▼

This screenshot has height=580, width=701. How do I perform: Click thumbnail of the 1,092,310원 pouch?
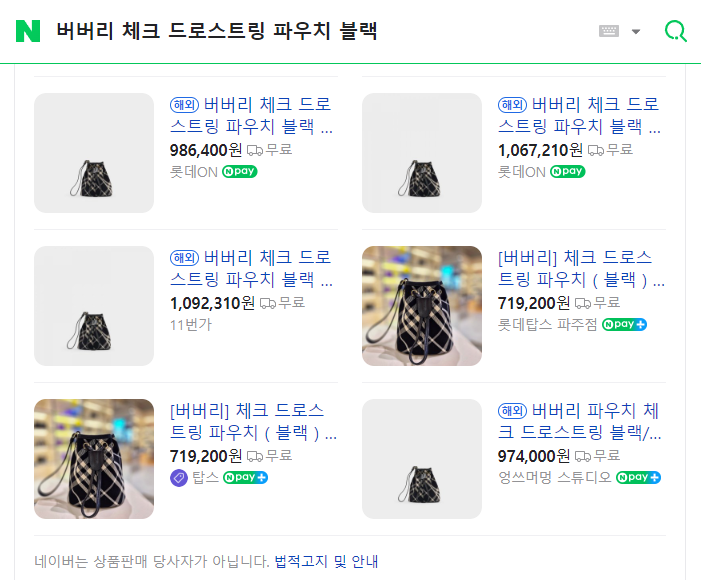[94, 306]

▲
▼

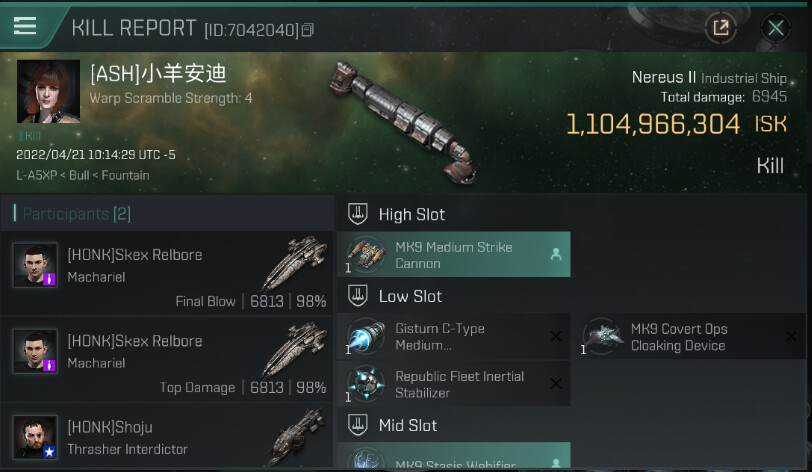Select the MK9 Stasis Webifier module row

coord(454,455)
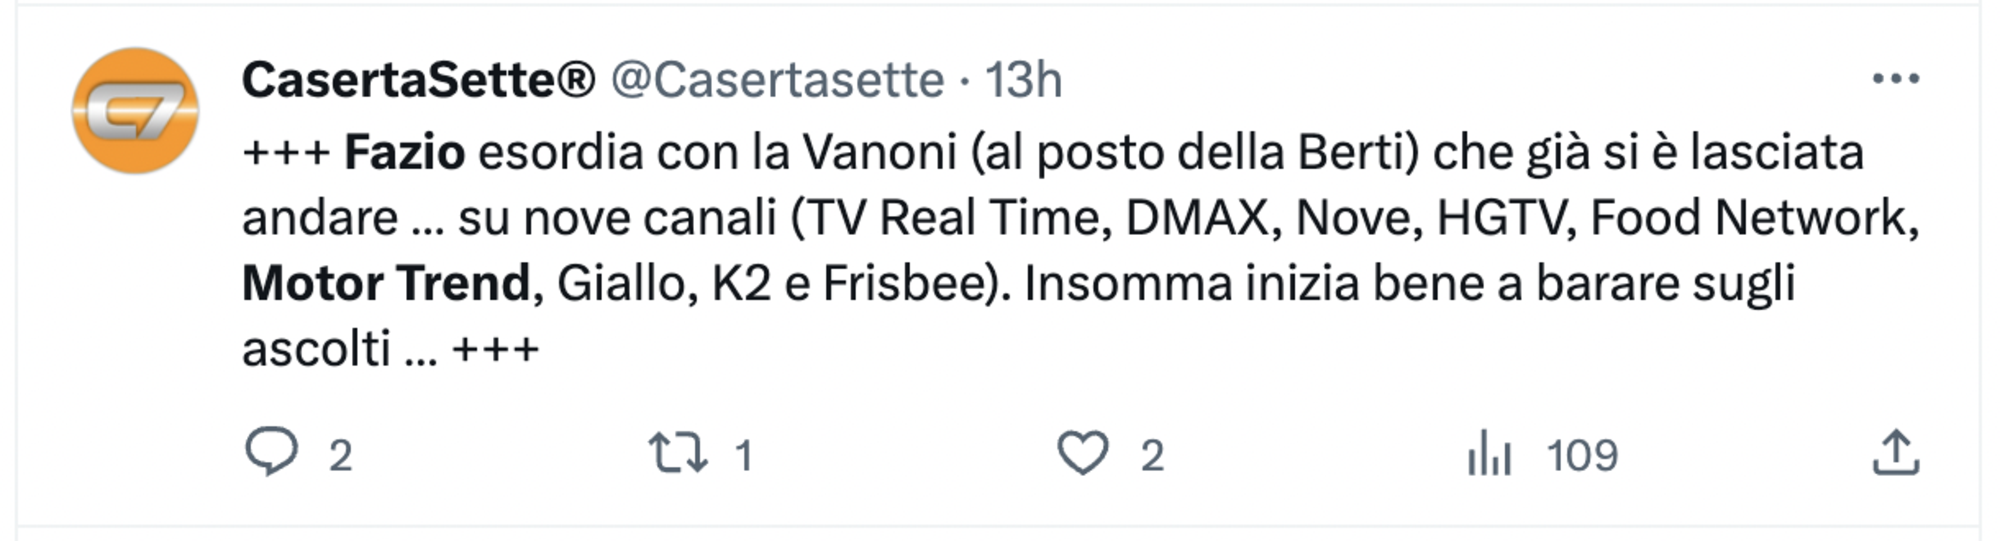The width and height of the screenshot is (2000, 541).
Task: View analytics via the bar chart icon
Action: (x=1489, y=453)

▲

### GIVEN TASK:
Return the lines of the listing above exactly as they appear, starting at the line that contains "Select the MK9 Stasis Webifier module row" and ending at the line that contains "Action: (x=1489, y=453)", both included. Leave the pictures out of your answer.

### RESPONSE BELOW:
Select the MK9 Stasis Webifier module row

coord(454,455)
The width and height of the screenshot is (2000, 541).
Task: View analytics via the bar chart icon
Action: (x=1489, y=453)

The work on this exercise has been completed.